This chart shows how Tesla can keep cutting prices and stay ahead of the competition

Sweden, Göteborg: A Tesla S car sits in the window of the Tesla Motors automotive store downtown
A Model S car pictured in a Tesla store in Europe. Soeren Stache/picture alliance via Getty Images
  • Tesla keeps lowering the price of its cars.

  • It's taken a margin hit, but its input costs are going down too.

  • The price cuts have helped Tesla stay ahead of the competition.

Tesla's price war sent shock waves through the industry, and the fallout is far from over.

Still, Elon Musk's electric automaker is lapping the competition as old-guard automakers like Ford and General Motors switch to electric vehicles.

That's in large part thanks to tremendous cost savings found in manufacturing.

The average cost of building a Tesla in the fourth quarter fell once again, according to the company's earnings report released Wednesday.


On average, Tesla spent just over $36,000 per vehicle it sold in the October to December period, down from over $37,000 per vehicle in the same quarter in 2023.

Cost of goods per vehicle sold chart from Tesla earnings deck
A chart from Tesla's Q4 earnings deck shows the cost of goods per vehicle sold steadily decreasing.Tesla

At the same time, Tesla has been selling its vehicles for cheaper, showing Tesla's might over its competitors when it comes to EV pricing.

Tesla has always had a lot of room to run on pricing, given its industry-leading profit margins. But Elon Musk's strategy to slash prices has chipped away at its once-40% gross margins, bringing them down to 17.6% in the fourth quarter.

Still, that's far above the industry average of around 9%.

While Tesla continues to play with prices, other automotive CEOs have warned against the practice. Stellantis CEO Carlos Tavares said last week he was keen to stay out of any EV price wars, but stopped short of mentioning Tesla by name.

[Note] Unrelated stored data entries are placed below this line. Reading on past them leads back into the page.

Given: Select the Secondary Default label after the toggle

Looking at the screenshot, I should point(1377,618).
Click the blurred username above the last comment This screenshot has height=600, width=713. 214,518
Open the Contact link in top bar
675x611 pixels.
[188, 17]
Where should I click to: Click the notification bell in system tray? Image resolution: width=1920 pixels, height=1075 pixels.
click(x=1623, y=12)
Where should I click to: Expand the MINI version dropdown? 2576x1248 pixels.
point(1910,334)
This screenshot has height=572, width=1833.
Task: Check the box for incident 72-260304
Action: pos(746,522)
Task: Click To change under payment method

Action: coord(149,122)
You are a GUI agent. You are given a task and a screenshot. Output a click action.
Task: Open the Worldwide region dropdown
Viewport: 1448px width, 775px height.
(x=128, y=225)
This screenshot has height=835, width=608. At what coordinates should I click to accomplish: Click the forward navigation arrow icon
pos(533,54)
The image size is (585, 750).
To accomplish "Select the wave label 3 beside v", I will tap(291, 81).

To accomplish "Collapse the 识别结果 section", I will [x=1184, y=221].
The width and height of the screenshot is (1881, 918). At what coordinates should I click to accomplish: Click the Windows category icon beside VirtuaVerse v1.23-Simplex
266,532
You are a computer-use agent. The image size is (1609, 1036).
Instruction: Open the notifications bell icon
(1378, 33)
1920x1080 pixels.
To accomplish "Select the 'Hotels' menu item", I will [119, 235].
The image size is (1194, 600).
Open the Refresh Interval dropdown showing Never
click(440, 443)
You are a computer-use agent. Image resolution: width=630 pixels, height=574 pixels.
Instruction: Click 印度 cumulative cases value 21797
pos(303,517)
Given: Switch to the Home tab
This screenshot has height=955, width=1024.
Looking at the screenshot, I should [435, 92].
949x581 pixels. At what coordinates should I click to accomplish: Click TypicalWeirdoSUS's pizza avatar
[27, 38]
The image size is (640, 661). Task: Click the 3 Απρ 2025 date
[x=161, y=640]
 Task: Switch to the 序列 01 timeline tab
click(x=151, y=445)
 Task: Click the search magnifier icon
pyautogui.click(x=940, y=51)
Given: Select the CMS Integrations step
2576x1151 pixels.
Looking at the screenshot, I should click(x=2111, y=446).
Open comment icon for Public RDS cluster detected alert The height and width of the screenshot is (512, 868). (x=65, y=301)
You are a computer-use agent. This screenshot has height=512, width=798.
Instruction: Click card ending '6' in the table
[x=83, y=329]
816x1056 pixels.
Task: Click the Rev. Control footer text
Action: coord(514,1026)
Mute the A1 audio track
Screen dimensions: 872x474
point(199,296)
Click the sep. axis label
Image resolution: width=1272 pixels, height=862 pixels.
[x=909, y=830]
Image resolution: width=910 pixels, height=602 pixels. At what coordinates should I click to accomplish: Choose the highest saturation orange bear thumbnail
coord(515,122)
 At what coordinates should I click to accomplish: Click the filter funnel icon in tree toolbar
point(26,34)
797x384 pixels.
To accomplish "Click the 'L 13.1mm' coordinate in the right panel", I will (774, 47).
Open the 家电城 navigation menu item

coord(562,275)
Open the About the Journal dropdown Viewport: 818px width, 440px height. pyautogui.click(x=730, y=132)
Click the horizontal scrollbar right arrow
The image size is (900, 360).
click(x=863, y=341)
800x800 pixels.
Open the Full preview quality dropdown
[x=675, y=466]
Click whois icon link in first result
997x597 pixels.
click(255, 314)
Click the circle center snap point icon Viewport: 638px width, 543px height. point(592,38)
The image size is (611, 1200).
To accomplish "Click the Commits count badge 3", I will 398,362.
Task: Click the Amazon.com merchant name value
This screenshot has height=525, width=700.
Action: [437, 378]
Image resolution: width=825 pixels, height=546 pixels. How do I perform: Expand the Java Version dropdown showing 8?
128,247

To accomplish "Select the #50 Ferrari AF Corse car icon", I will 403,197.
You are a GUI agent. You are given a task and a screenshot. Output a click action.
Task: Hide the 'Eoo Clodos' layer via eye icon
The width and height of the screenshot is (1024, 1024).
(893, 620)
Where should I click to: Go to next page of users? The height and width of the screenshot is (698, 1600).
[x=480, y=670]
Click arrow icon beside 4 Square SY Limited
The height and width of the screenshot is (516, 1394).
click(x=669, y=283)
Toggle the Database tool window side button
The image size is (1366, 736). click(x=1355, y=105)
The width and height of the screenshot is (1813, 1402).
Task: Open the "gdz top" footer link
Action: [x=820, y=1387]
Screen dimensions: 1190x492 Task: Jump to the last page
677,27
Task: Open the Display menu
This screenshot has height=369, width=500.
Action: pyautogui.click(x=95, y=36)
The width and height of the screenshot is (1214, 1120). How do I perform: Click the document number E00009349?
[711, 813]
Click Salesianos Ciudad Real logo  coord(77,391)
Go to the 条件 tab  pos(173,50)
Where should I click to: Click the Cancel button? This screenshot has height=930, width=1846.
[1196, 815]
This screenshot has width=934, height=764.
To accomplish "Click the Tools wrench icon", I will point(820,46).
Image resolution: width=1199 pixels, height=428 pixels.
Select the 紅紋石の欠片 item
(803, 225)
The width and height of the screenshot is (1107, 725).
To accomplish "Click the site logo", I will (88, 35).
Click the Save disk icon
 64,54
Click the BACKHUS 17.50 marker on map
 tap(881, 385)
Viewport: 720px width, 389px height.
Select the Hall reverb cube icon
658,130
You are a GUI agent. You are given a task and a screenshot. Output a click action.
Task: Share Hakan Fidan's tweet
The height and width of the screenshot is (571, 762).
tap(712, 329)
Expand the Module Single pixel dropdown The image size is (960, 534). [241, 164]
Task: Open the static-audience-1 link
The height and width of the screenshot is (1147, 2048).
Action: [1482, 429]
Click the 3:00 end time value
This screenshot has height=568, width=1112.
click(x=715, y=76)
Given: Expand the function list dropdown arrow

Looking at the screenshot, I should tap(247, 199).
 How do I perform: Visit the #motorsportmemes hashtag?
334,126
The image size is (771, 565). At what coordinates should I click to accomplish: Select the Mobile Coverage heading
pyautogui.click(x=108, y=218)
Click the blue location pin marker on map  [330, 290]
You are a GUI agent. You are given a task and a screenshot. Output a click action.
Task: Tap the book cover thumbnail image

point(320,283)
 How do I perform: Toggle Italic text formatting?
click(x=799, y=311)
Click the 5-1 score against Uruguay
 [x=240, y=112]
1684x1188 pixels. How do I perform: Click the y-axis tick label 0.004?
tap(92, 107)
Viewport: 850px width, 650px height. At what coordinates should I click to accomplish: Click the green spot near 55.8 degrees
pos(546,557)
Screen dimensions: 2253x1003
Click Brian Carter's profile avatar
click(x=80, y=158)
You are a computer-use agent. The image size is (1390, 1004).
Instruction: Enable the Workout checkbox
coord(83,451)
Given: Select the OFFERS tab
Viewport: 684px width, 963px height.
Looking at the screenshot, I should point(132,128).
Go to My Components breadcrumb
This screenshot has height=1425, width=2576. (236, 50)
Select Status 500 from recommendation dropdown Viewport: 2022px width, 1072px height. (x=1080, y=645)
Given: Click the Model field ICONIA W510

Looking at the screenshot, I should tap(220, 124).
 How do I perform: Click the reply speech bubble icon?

"If you go and cut pricing disregarding the reality of your costs, you will have a bloodbath. I am trying to avoid a race to the bottom," he said.

Last year, Ford CEO Jim Farley compared Musk's strategy to that of Henry Ford.

"I think what he's going to learn is product freshness means a lot," Farley said of Musk at the time. "The product gets commoditized and then you lose your pricing premium. That's a really dangerous thing."